Some Democrats claim their legislation is “deficit-neutral” by excluding the cost of reforming the Sustainable Growth Rate (SGR) mechanism for Medicare physician payments—the total cost of which stands at $285 billion over ten years, according to CBO. While Members may support reform of the SGR mechanism, many Members may oppose what amounts to an obvious attempt to incorporate a permanent “doc fix” into the baseline—a gimmick designed solely to hide the apparent cost of health “reform.”
Between the $285 billion unpaid-for cost of reforming physician reimbursements, the nearly $100 billion in “phantom” new entitlements created, and the collective interest on the debt necessary to finance these unfunded obligations, the Democrat legislation contains approximately a half-trillion dollars in additional deficit spending within the ten-year budget window—and CBO has already admitted that the long-term outlook for federal spending under the bill would be even worse.

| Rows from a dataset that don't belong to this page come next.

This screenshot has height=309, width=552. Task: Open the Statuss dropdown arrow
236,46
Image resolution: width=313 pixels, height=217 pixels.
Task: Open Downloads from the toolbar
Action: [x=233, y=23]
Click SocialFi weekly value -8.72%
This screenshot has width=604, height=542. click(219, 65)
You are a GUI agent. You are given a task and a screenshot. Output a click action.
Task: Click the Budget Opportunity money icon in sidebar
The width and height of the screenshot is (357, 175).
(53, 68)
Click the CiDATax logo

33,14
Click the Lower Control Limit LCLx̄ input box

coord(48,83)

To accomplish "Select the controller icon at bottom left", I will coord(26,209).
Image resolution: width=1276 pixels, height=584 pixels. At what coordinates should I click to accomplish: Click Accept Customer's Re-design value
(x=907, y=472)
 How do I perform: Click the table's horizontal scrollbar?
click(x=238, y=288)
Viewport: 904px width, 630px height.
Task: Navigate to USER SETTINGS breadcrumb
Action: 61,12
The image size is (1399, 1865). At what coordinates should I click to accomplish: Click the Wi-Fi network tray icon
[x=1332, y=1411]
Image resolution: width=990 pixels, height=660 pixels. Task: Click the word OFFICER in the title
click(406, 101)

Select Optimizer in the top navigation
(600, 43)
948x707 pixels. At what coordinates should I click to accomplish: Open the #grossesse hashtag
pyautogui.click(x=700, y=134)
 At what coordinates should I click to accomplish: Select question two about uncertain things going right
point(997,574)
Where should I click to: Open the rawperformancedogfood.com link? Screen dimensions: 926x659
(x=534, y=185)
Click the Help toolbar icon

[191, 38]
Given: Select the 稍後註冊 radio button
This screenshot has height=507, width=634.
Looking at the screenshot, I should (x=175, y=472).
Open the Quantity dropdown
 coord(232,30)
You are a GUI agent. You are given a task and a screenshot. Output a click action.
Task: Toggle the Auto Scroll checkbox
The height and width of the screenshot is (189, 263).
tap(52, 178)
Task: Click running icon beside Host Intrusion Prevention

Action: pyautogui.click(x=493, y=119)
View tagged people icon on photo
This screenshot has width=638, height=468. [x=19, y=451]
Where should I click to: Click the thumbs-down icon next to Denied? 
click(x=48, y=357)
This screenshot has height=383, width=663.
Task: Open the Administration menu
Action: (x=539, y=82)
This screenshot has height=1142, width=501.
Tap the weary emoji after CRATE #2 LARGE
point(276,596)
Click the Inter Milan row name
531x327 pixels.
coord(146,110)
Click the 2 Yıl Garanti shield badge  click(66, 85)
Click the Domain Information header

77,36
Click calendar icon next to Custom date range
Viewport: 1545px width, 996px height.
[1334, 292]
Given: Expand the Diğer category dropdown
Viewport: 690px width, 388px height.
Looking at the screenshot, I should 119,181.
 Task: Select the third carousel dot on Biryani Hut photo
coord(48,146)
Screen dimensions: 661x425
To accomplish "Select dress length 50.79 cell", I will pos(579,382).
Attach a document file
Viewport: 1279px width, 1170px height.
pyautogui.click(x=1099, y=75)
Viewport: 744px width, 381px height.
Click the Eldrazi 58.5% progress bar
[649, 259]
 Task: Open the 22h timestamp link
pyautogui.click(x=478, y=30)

Coverage: The score also claims that the number of uninsured individuals would be reduced to 17 million by the end of the ten-year budgetary window, a reduction of 37 million in 2019 when compared to current law. Approximately 30 million individuals would purchase their health insurance from the Exchange, including more than 6 million individuals who would lose their current private health coverage purchased on the individual market and enroll in the government-run Exchange.
The CBO score asserts that employer-based coverage would increase slightly, due to the individual and employer mandates. However, CBO also notes that because the government-run plan reimburses at Medicare rates, its costs would be approximately 10 percent lower than other forms of coverage. Particularly as the Lewin Group has indicated that a government-run plan would cause up to 114 million Americans to lose their current coverage, some Members may question CBO’s apparent assumption that employers would not choose to drop their health plans to enroll their workers in a government-run plan with purportedly lower costs than existing coverage.
Undocumented Individuals: The CBO score notes that the specifications examined would extend coverage to 94 percent of the total population, and 97 percent of the population excluding unauthorized immigrants. However, the score goes on to note that of the 17 million individuals remaining uninsured, “nearly half”—or about 8 million—would be undocumented immigrants. Given that most estimates have placed the total undocumented population at approximately 12 million nationwide, some Members may question whether this statement presumes that some undocumented immigrants would obtain health insurance—including health insurance funded by federal subsidies.